→ TASK STATEMENT
Take the lines below from the one with "For every named" through the one with "Continue shopping" and retype them exactly. Include nothing else, and no pictures.

→ DATA FOR REVIEW
• • • • • • •

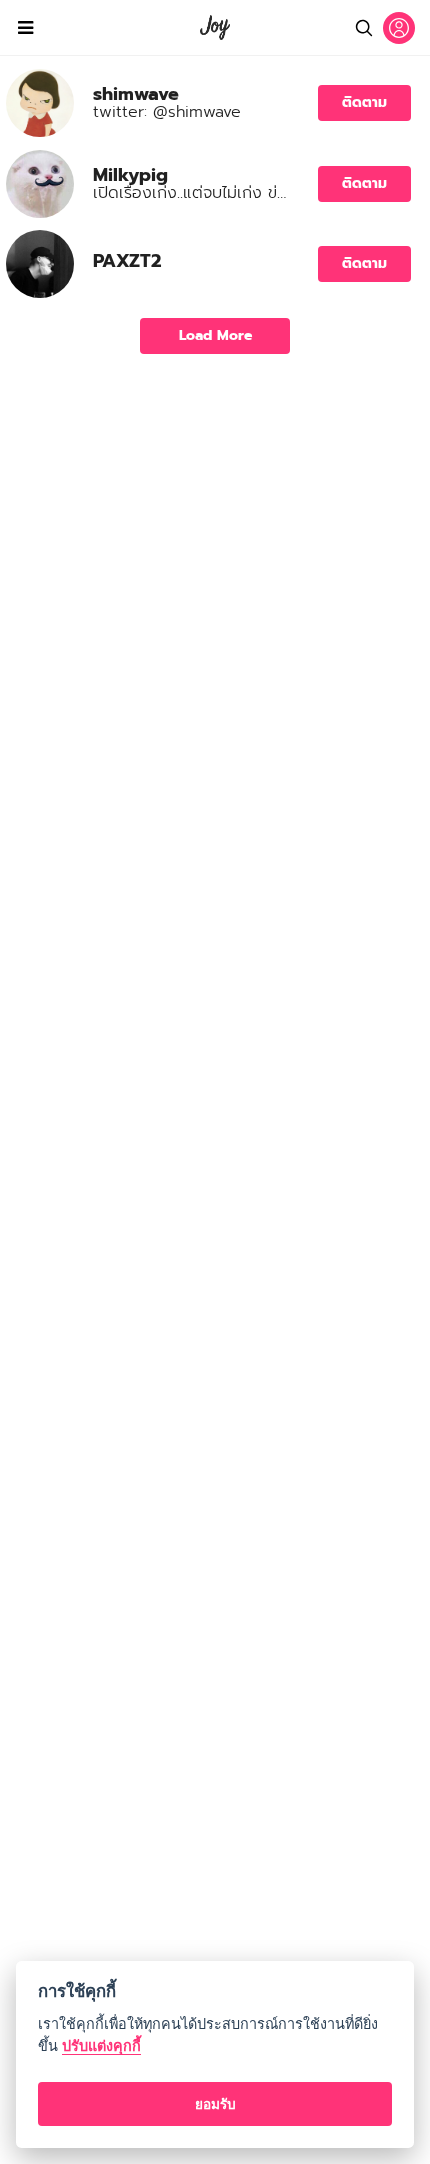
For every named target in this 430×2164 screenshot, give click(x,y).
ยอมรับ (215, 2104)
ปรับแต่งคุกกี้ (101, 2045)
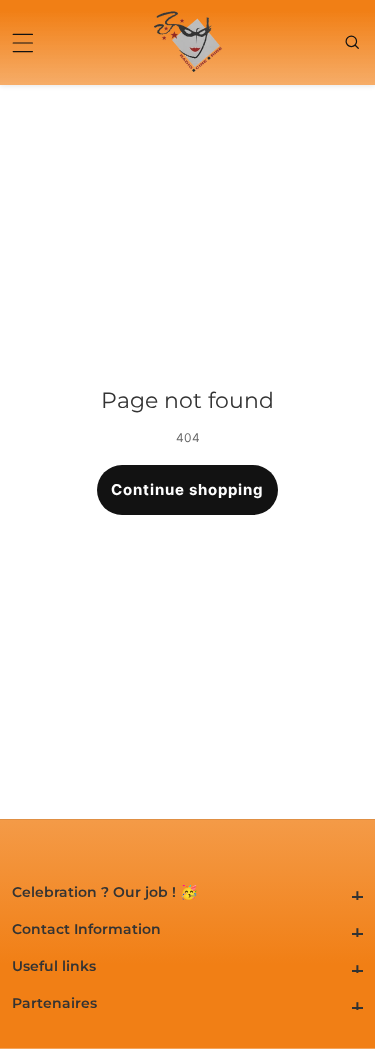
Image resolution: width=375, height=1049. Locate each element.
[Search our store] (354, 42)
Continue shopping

• • • • • • •

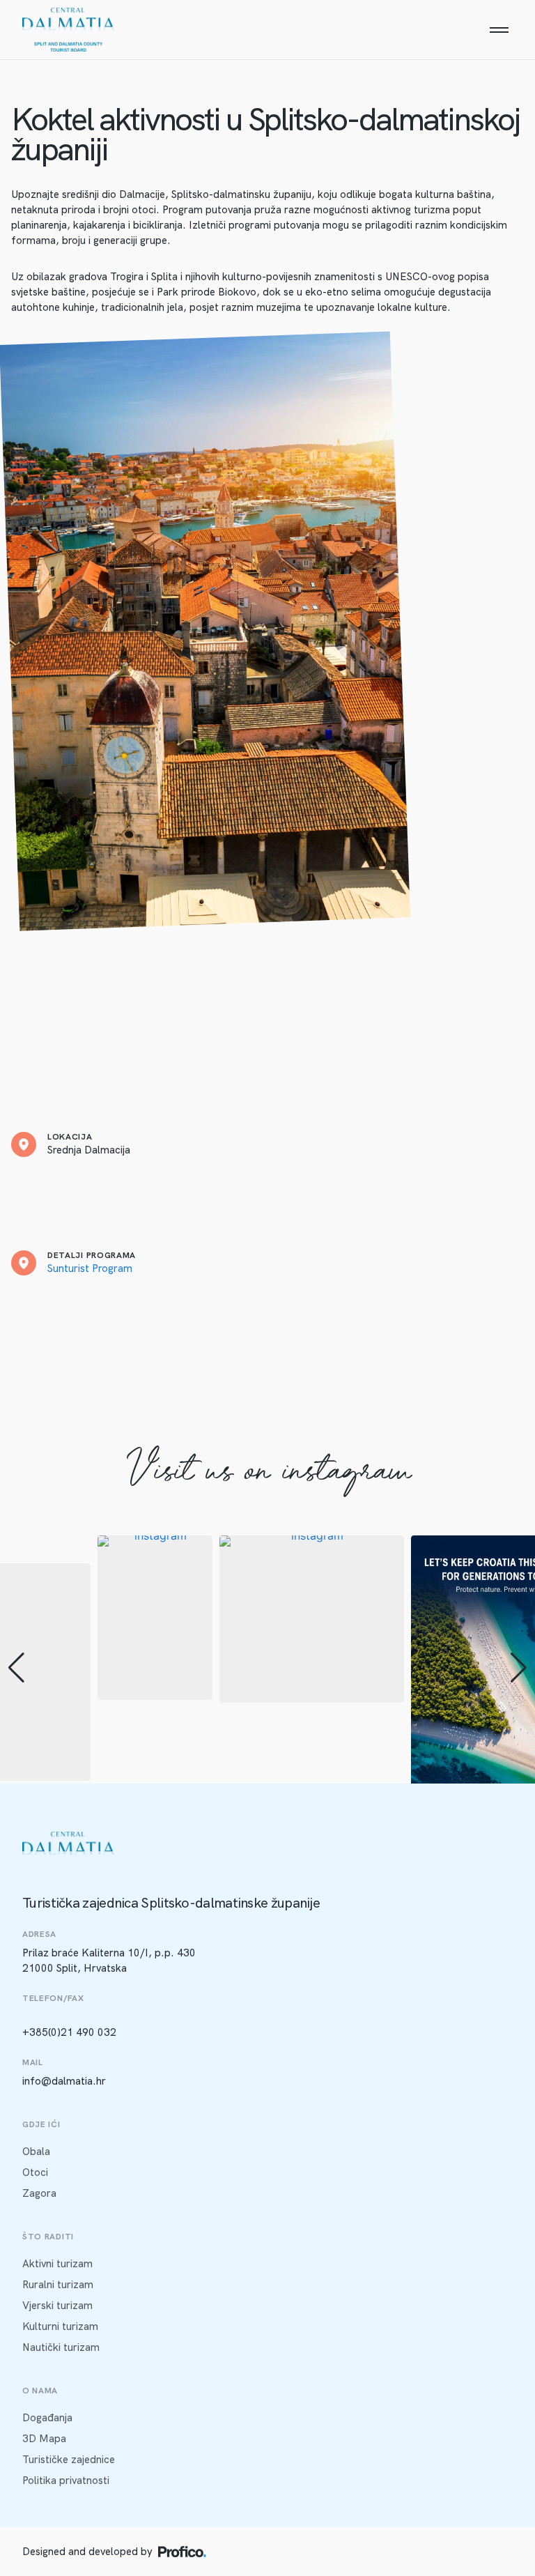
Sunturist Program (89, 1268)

• • • • • • •

→ RESPONSE
For every named target in this 430×2164 screenshot, give click(x,y).
ยอมรับ (215, 2104)
ปรับแต่งคุกกี้ (101, 2045)
Image resolution: width=375, height=1049. Locate each element.
[Search our store] (354, 42)
Continue shopping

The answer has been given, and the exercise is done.